[What you have to do]
In the records below, take the line containing "2023年12月 (32) (1043, 1138)" and reproduce it and every subsequent line exactly, adding nothing.

[Entries supplied]
------------

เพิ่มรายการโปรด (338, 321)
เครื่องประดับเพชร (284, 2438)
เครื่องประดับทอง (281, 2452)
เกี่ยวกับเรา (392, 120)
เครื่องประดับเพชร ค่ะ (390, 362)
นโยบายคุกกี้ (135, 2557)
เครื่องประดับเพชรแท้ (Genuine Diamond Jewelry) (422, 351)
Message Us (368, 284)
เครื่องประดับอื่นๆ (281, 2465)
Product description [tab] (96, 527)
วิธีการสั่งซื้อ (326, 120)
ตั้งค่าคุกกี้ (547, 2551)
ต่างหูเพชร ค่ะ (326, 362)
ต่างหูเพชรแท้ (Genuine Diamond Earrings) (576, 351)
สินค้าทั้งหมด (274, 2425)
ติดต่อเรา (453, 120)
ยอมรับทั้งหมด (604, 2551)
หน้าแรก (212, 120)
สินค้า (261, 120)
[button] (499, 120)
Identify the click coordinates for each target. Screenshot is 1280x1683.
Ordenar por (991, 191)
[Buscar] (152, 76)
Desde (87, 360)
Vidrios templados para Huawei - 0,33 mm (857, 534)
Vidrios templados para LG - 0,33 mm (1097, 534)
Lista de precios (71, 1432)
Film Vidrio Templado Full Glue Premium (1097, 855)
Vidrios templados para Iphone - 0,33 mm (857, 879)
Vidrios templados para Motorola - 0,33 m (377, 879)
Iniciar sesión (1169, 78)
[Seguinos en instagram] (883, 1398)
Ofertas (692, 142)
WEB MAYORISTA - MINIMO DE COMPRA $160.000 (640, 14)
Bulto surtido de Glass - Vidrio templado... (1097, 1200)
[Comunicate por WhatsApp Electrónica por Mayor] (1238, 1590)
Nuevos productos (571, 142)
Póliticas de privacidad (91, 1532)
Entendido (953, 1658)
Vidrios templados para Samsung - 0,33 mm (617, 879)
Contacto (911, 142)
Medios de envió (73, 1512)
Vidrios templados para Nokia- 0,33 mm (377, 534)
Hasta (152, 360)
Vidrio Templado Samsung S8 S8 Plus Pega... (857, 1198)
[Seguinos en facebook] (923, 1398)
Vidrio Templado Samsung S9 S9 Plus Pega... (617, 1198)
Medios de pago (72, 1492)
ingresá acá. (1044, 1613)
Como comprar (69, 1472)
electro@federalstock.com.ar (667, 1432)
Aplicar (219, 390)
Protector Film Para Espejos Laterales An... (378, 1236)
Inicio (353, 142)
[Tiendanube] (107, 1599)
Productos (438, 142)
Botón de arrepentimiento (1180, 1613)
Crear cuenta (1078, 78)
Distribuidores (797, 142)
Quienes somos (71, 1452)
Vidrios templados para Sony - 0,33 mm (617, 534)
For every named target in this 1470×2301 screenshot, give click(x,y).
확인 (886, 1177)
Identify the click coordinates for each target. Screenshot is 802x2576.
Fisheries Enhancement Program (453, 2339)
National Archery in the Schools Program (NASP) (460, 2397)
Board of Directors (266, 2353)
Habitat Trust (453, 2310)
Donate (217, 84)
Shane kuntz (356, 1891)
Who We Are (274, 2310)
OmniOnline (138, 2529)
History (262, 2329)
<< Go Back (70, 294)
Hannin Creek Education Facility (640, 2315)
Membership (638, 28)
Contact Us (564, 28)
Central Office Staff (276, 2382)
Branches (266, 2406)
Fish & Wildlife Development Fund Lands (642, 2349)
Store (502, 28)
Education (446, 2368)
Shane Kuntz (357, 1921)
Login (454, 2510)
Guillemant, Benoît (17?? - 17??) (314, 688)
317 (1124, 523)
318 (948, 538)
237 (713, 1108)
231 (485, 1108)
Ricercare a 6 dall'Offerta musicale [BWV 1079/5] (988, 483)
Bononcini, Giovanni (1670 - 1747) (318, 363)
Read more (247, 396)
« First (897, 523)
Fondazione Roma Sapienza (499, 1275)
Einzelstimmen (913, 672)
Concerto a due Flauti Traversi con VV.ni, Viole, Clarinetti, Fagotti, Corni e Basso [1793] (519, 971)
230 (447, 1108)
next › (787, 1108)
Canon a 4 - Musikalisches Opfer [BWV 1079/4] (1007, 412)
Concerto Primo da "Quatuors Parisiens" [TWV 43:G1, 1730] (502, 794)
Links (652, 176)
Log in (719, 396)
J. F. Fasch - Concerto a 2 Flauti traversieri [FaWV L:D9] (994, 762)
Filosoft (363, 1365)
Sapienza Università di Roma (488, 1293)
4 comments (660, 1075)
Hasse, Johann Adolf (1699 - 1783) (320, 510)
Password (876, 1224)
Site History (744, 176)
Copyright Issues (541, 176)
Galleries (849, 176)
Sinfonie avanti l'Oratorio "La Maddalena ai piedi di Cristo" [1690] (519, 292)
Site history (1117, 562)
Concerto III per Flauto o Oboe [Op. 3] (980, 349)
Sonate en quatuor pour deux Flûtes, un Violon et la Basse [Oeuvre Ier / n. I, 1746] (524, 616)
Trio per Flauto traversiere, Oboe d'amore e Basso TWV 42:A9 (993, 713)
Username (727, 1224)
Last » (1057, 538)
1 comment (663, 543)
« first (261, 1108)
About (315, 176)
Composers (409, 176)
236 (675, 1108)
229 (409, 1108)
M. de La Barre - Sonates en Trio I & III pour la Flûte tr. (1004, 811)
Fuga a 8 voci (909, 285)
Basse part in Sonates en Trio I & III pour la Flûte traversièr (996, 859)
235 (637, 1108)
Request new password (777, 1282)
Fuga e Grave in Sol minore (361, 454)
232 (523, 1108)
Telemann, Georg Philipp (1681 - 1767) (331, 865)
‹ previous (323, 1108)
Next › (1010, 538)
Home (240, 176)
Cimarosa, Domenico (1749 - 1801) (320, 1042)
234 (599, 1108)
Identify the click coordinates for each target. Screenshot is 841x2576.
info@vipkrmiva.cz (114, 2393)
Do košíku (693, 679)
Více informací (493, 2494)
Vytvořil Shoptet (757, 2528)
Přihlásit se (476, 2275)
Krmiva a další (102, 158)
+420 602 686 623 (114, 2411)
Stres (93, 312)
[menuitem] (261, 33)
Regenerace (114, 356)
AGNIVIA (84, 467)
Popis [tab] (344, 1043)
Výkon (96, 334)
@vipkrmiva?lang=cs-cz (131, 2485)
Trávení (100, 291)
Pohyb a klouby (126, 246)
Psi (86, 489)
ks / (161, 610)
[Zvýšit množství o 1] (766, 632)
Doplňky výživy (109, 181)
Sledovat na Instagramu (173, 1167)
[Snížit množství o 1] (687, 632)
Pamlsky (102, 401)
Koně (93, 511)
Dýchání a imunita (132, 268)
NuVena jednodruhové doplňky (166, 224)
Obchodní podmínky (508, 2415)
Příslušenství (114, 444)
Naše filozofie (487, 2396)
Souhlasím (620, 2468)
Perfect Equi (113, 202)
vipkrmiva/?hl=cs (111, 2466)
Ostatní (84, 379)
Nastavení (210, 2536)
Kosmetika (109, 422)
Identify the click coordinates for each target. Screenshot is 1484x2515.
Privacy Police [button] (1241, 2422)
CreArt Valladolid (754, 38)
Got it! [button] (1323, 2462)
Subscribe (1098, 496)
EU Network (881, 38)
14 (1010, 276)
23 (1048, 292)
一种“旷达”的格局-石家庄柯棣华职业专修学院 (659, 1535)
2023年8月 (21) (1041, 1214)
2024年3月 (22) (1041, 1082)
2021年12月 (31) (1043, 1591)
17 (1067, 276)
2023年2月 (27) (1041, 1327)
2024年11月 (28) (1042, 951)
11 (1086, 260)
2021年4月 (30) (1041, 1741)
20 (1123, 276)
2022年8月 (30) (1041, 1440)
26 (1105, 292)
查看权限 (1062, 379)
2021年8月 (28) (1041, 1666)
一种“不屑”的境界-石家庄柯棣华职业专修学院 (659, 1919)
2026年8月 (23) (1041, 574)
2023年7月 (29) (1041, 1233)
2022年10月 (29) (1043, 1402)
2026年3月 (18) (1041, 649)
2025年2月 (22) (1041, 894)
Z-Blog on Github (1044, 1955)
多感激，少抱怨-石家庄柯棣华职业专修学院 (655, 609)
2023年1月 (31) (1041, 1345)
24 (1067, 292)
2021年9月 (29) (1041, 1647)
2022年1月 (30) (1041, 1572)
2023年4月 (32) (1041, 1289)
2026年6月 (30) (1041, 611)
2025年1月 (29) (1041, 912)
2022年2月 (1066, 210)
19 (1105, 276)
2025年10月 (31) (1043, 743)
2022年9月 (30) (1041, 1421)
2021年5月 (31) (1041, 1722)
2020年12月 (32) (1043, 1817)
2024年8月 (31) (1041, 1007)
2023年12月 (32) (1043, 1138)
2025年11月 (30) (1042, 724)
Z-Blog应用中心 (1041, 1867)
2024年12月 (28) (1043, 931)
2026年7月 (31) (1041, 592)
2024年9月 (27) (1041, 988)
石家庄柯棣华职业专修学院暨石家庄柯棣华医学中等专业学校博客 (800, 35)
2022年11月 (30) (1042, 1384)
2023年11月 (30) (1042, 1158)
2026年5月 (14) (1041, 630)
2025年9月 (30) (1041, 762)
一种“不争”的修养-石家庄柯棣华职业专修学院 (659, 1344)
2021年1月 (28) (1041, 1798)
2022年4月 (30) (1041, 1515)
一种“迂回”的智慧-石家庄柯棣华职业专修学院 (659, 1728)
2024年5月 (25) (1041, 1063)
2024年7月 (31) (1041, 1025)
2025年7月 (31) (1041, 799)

------------

[Task solution]
2023年12月 (32) (1043, 1138)
2025年11月 (30) (1042, 724)
Z-Blog应用中心 (1041, 1867)
2024年12月 (28) (1043, 931)
2026年7月 (31) (1041, 592)
2024年9月 (27) (1041, 988)
石家庄柯棣华职业专修学院暨石家庄柯棣华医学中等专业学校博客 (800, 35)
2022年11月 (30) (1042, 1384)
2023年11月 (30) (1042, 1158)
2026年5月 (14) (1041, 630)
2025年9月 (30) (1041, 762)
一种“不争”的修养-石家庄柯棣华职业专修学院 (659, 1344)
2021年1月 (28) (1041, 1798)
2022年4月 (30) (1041, 1515)
一种“迂回”的智慧-石家庄柯棣华职业专修学院 (659, 1728)
2024年5月 (25) (1041, 1063)
2024年7月 (31) (1041, 1025)
2025年7月 (31) (1041, 799)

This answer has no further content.